How Childhood chooses which projects to support.

Childhood accepts applications from projects seeking funding twice every year. The project that later is granted support has gone through a rigorous application process. Read about how the application process works and how Childhood chooses which projects that will receive support.

APPLICATION PROCESS

  1. Visit the project
  2. The application submitted
  3. Processing of application
  4. Advisory Board recommends
  5. The Board decides
  6. Follow-up

 

Visit the project

In order for an organization to seek support from Childhood the organization must first receive a visit from one of Childhood's Project Directors. In most cases, organizations initiate contact with Childhood to invite us for a project visit. In some cases however, Childhood initiates contact with organizations that have activities that are in line with the projects that Childhood supports or that have been recommended by for example another project partner. The visits are so important for Childhood to be able to form an opinion about the organization and their work on a day to day basis. Normally, the Project Director meets up with the local staff, visits their projects and provides information on how the organization should proceed to seek support.

 

The applications submitted

Organizations that are interested in receiving funding from Childhood and have been visited by one of Childhood’s Project Directors then submit an application. In the application the organization explains the project they are applying for, their goals, what methods they should use and which activities that should be carried out.
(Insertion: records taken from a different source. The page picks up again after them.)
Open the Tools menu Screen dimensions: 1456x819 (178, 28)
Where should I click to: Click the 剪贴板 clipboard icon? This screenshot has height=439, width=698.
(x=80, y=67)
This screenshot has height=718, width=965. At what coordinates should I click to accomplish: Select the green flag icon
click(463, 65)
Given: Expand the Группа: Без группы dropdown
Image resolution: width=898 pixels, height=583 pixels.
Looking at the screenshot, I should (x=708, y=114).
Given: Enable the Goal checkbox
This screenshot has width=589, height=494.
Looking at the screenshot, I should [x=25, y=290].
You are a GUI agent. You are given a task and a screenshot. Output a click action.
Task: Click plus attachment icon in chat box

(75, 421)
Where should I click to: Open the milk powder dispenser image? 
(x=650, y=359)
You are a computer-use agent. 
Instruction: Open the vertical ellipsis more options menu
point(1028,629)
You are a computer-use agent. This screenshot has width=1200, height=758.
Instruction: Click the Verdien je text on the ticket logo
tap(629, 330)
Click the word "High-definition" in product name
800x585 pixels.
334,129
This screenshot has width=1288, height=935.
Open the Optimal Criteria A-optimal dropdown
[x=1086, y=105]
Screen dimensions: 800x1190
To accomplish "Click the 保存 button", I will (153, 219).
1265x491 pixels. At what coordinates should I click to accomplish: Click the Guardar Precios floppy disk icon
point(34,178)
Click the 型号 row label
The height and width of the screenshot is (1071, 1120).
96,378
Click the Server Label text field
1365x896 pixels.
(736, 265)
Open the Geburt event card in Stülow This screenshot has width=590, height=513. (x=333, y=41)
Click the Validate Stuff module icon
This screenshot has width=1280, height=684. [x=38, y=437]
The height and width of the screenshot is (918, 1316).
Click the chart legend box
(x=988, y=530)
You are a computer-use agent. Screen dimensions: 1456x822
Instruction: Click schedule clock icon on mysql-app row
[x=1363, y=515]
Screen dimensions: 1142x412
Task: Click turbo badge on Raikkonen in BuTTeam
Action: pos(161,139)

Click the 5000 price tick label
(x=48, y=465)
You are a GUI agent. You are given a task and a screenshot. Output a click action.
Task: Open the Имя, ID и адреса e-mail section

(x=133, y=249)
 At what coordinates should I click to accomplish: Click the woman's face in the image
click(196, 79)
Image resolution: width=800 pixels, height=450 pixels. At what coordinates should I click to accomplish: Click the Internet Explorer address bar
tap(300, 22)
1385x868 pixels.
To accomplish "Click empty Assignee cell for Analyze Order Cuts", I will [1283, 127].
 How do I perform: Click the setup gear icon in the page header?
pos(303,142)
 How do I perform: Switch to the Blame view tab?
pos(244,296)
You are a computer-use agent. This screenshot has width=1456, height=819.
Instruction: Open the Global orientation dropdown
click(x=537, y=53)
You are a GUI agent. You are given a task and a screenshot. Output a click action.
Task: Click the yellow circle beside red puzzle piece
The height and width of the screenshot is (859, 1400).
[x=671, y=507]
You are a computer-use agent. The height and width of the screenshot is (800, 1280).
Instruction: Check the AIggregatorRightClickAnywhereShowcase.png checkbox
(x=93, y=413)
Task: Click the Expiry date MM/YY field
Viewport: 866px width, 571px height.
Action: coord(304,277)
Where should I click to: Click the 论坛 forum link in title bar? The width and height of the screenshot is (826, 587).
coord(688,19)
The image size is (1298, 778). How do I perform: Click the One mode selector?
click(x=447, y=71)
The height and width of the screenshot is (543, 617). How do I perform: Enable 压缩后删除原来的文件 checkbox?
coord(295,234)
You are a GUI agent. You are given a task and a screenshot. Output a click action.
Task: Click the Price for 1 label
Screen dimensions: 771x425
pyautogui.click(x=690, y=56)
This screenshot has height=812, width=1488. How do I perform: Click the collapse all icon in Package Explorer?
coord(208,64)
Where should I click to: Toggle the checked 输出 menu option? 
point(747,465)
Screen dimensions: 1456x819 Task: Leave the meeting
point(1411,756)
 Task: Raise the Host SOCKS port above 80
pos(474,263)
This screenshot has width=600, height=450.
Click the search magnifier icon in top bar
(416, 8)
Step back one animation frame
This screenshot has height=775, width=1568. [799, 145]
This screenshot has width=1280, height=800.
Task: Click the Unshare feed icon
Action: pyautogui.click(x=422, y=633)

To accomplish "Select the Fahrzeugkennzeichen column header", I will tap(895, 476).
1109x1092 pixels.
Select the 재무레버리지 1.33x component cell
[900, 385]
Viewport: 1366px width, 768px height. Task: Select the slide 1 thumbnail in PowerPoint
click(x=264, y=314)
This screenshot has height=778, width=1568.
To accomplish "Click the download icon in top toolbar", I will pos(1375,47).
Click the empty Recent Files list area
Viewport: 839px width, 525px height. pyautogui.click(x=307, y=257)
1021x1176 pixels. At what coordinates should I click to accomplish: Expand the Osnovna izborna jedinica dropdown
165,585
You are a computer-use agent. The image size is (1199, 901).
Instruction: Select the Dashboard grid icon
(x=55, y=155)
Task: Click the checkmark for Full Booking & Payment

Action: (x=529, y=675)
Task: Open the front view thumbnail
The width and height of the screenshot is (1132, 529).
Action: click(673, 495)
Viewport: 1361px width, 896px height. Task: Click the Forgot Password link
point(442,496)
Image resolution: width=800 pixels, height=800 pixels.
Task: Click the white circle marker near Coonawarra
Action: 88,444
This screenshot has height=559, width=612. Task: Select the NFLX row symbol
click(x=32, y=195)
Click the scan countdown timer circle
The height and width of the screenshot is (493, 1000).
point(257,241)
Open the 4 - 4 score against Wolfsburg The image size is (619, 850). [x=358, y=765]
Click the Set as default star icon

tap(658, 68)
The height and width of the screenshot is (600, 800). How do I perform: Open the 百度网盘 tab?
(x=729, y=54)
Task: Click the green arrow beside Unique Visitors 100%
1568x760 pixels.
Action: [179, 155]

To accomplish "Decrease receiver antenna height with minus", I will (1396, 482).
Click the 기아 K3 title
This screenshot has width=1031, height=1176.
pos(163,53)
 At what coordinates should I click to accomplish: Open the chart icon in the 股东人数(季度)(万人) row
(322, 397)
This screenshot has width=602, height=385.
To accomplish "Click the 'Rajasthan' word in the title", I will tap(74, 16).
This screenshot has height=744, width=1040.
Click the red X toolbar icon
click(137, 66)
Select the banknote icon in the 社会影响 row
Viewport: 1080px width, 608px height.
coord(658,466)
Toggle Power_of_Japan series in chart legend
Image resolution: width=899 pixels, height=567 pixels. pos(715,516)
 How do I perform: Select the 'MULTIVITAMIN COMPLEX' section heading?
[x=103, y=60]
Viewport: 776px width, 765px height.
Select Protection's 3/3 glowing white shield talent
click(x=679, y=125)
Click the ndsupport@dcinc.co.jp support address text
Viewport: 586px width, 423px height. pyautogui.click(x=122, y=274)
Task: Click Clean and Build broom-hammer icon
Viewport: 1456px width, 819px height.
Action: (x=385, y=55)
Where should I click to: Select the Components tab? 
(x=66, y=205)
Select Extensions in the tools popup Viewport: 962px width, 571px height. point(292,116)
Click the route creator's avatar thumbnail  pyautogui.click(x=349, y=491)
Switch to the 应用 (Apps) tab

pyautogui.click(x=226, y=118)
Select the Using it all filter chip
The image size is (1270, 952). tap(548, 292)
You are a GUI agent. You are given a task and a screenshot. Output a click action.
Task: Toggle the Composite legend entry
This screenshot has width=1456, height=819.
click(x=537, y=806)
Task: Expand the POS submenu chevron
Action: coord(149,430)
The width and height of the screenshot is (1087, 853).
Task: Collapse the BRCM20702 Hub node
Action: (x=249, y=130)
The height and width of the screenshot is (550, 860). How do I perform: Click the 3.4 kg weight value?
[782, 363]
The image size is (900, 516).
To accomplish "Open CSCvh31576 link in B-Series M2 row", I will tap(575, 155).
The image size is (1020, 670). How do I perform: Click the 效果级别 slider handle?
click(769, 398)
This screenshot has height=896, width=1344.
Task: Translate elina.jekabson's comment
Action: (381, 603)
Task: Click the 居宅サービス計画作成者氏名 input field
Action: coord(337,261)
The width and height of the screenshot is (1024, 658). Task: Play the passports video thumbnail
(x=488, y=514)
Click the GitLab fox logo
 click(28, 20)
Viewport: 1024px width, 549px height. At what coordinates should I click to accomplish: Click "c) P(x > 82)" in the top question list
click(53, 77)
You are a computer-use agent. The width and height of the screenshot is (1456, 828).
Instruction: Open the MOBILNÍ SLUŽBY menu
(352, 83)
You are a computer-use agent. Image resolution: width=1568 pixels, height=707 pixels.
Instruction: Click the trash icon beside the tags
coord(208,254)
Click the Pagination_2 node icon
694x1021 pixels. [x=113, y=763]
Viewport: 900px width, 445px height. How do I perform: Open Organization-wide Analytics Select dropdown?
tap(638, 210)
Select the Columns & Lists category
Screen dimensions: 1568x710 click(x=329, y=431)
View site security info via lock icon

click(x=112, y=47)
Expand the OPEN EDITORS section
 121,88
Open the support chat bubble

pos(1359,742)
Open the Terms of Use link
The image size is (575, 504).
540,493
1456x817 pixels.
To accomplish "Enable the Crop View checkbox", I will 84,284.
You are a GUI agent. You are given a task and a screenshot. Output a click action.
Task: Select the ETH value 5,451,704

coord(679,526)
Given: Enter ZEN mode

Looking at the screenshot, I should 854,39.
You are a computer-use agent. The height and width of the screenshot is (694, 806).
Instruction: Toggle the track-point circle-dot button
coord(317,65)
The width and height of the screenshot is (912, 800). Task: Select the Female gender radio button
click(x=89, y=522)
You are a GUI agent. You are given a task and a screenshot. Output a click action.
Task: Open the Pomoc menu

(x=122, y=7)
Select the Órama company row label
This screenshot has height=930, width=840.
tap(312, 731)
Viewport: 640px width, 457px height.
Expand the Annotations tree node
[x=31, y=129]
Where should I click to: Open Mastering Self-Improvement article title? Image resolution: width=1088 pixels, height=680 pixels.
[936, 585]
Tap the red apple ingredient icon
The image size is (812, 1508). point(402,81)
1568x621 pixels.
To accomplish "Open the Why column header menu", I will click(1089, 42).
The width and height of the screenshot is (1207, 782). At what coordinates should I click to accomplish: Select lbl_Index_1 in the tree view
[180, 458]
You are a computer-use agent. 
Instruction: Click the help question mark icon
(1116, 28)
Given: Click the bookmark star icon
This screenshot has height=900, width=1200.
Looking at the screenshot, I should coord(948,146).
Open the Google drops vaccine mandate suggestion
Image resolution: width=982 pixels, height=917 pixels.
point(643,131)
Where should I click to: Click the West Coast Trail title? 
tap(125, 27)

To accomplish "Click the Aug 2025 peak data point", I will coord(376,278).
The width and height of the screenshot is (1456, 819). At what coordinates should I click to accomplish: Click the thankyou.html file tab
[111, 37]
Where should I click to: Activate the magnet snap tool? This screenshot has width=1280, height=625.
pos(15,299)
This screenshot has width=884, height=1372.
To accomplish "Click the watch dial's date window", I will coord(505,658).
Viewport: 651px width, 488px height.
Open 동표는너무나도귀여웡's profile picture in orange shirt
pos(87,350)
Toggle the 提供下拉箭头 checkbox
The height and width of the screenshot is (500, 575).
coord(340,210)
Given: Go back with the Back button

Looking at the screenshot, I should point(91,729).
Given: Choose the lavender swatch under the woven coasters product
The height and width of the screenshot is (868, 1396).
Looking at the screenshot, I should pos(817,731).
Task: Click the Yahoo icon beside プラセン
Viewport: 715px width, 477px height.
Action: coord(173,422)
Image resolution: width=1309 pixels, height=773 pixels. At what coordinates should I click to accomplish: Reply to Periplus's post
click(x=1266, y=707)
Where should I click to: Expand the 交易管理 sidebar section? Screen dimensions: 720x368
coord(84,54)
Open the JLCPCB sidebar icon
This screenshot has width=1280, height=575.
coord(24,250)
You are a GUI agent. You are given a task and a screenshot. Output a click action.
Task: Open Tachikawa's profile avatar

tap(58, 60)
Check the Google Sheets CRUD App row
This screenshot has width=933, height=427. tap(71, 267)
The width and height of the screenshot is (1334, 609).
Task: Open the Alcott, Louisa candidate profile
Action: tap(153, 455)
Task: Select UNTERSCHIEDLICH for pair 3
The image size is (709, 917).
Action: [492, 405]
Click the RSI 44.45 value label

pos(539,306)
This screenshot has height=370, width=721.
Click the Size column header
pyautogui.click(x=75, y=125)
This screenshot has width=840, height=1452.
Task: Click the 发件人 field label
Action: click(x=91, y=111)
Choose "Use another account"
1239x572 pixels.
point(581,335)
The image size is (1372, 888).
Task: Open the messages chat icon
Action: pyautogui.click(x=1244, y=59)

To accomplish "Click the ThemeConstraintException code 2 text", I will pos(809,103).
Moreover, they send in a budget of how much money they are applying for and how the money will be used.

 

Processing of application

Childhood's Project Director thouroughly goes through the applications and asks questions if anything is unclear. In order to create as clear of a picture as possible of the organization and its activities, Childhood also contacts the administrators for additional references.

 

Advisory Board makes recommendations

Childhood's Advisory Board is an independent group of experts who assist with the assessment of project applications. The group consists of people with knowledge of international development work, research and method development regarding psychosocial support to vulnerable children, families and human rights. The members of the Advisory Board first read through all the applications received and then meet with Childhood's Project Director to discuss each application in order to make a recommendation regarding the decision to the Board.

 

The board makes the decisions on support

After the meeting with the Advisory Board, Childhood administrators compile the discussions that were hold around each application and put together a recommendation to the board. The basis for the board includes an assessment including how well the project meets a real need and whether the methods proposed can really lead to a reduced risks of violence and abuse against children. It is also important to ensure that the organization has a plan to follow up with, to show for the actual difference they are making. Childhood also assesses whether the organization appears to have sufficient expertise to implement the project, if the project is innovative and creative, if they included the child's right to play and influence, if there is a reasonable cost in relation to what we want to achieve, what risks that may exist and what the conditions are for the project to be able to get a long-term stable funding. The board then makes the final decision on which projects that are eligible for support.

 

Follow-up

All projects that are granted support from Childhood are in close contact with one of Childhood's project officers during the entire project period. The organization implementing the project submit financial reports every quarter before the money for the next quarter is paid out and all organizations submit reports every six months, describing how the business is performing. The responsible Project Director visits the project twice a year and continuously monitors operations via phone and email. The close dialogue with the projects is one of Childhood's strengths and during the project visits the Project Director often meets managers, employees and also children and families that the organization works with. By gaining in-depth knowledge and understanding of how the organization works and what challenges the organization faces Childhood’s administrators can be more flexible and supportive while also identifying the gaps and needs of the organizations that they can help to fix through specific support capabilities. In this way, both the quality and the long-term perspective of the projects can get strengthened.